Mettl1 knockdown alleviates cardiac I/R injury in mice by inactivating the Mettl1-CYLD-P53 positive feedback loop
Shu-ting Yu1,2,
Zhi-yong Sun1,
Na Li1,
Zhe-zhe Qu1,
Chang-hao Wang1,
Tian-tian Ju1,
Ying-qi Liu1,
Zhong-ting Mei1,
Kui-wu Liu1,
Mei-xi Lu3,
Min Huang1,
Ying Li1,
Shun-kang Dou1,
Jian-hao Jiang1,
Yao-zhi Zhang1,
Chuan-hao Huang1,
Xiao-chen Pang1,
Ying-qiong Jia1,
Xian-hui Dong1,
Fan Wu1,
Yi Zhang1,
Wan-hong Li1,
Bao-feng Yang1,4,5,6,
Wei-jie Du1,4,5,6
1 Department of Pharmacology (The State-Province Key Laboratories of Biomedicine Pharmaceutics of China, Key Laboratory of Cardiovascular Research, Ministry of Education), College of Pharmacy, Harbin Medical University, Harbin 150081, China
2 National Key Laboratory for Innovation and Transformation of Luobing Theory, The Key Laboratory of Cardiovascular Remodeling and Function Research, Chinese Ministry of Education, Chinese National Health Commission and Chinese Academy of Medical Sciences, Department of Cardiology, Qilu Hospital of Shandong University, Jinan 250012, China
3 Traditional Chinese Medicine School, Beijing University of Chinese Medicine, Beijing 102488, China
4 State Key Laboratory of Frigid Zone Cardiovascular Diseases (SKLFZCD), Department of Pharmacology (State Key Laboratory -Province Key Laboratories of Biomedicine- Pharmaceutics of China, Key Laboratory of Cardiovascular Research, Ministry of Education), College of Pharmacy, Harbin Medical University, Harbin 150081, China
5 Research Unit of Noninfectious Chronic Diseases in Frigid Zone (2019RU070), Chinese Academy of Medical Sciences, Harbin 150081, China
6 Northern Translational Medicine Research and Cooperation Center, Heilongjiang Academy of Medical Sciences, Harbin Medical University, Harbin 150081, China
Correspondence to: Bao-feng Yang: yangbf@ems.hrbmu.edu.cn, Wei-jie Du: duweijie@hrbmu.edu.cn,
DOI: 10.1038/s41401-024-01395-5
Received: 22 February 2024
Accepted: 9 September 2024
Advance online: 16 October 2024
Abstract
The N7-methylguanosine (m7G) methyltransferase Mettl1 has been recently implicated in cardiac repair and fibrosis.
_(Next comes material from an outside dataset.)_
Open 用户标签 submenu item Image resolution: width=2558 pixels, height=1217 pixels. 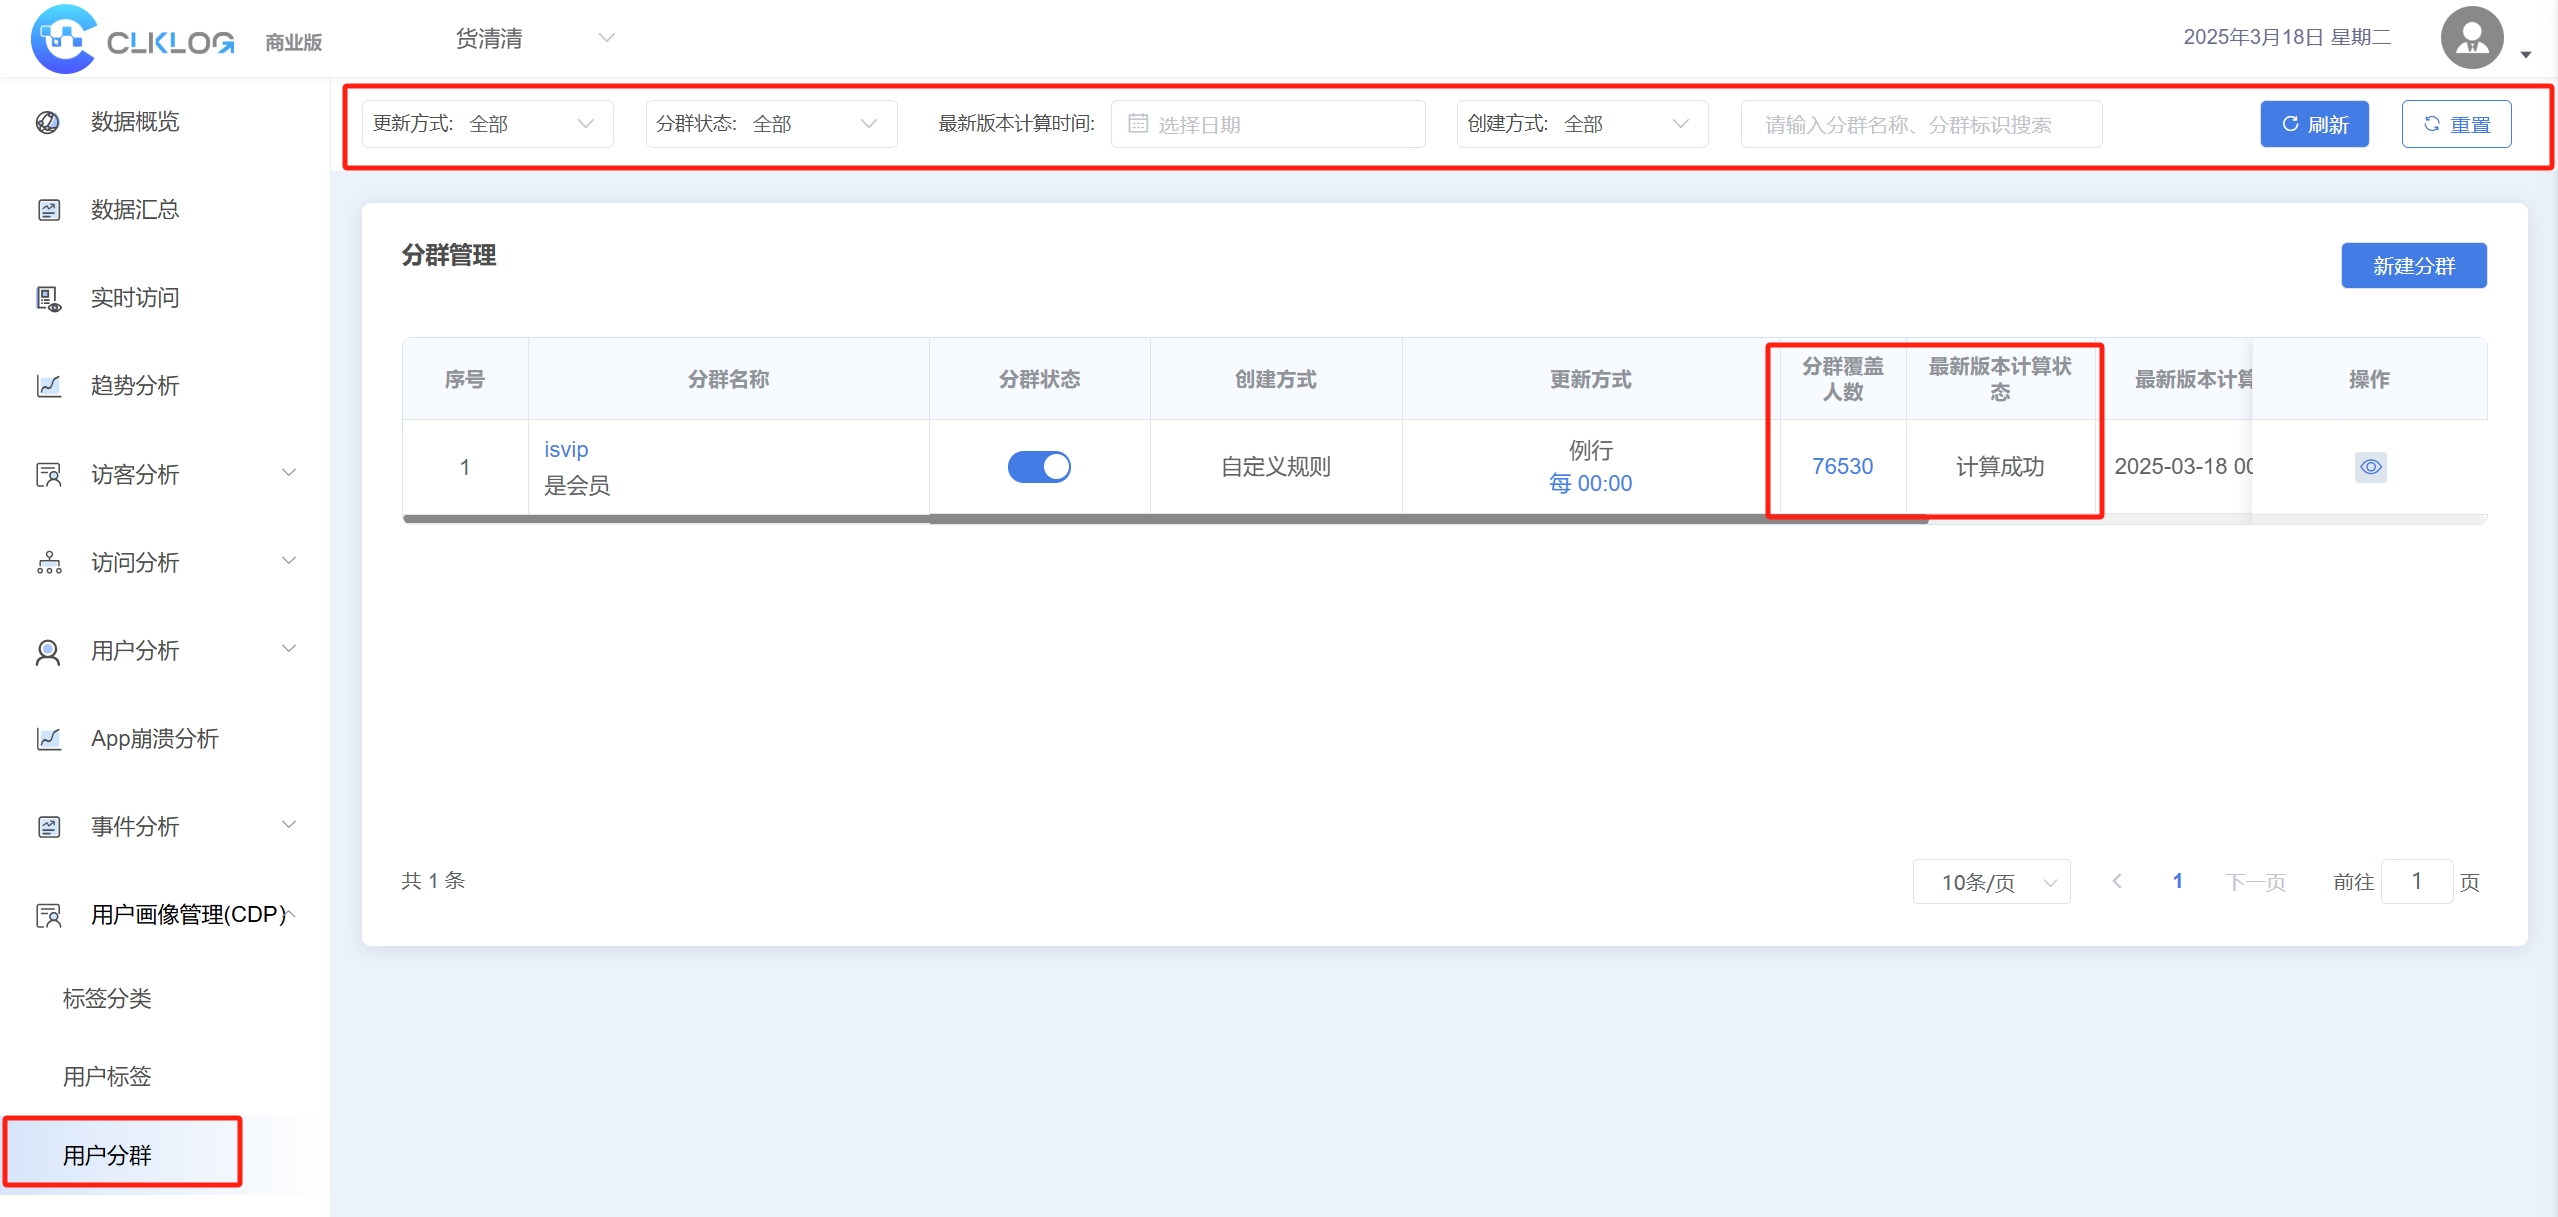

In this study we investigated the role of Mettl1 in mouse cardiomyocytes injury and the underlying mechanisms. Cardiac ischemia/reperfusion (I/R) I/R model was established in mice by ligation of the left anterior descending coronary artery (LAD) for 45 min followed by reperfusion for 24 h. We showed the mRNA and protein levels of Mettl1 were significantly upregulated in mouse I/R hearts and H2O2-treated neonatal mouse cardiomyocytes (NMCMs). Mettl1 knockdown markedly ameliorated cardiac I/R injury, evidenced by decreased infarct size, apoptosis, and improved cardiac function. Overexpression of Mettl1 triggered cardiomyocytes apoptosis in vivo and in vitro. By performing RNA sequencing combined with m7G methylated RNA sequencing in Mettl1-overexpressing mouse hearts, we revealed that Mettl1 catalyzed m7G modification of the deubiquitinase cylindromatosis (CYLD) mRNA to increase the expression of CYLD, which enhanced the stability of P53 via abrogating its ubiquitination degradation. Vice versa, P53 served as a transcriptional factor to positively regulate Mettl1 expression during I/R injury. Knockdown of CYLD mitigated cardiomyocytes apoptosis induced by Mettl1 overexpression or oxidative stress. From the available drug-targets databases and literature, we identified 4 small molecule inhibitors of m7G modification. Sinefungin, one of the Mettl1 inhibitors exerted profound protection against cardiac I/R injury in vivo and in vitro. Collectively, this study has identified Mettl1 as a key regulator of cardiomyocyte apoptosis, and targeting the Mettl1-CYLD-P53 positive feedback circuit may represent a novel therapeutic avenue for alleviating cardiac I/R injury.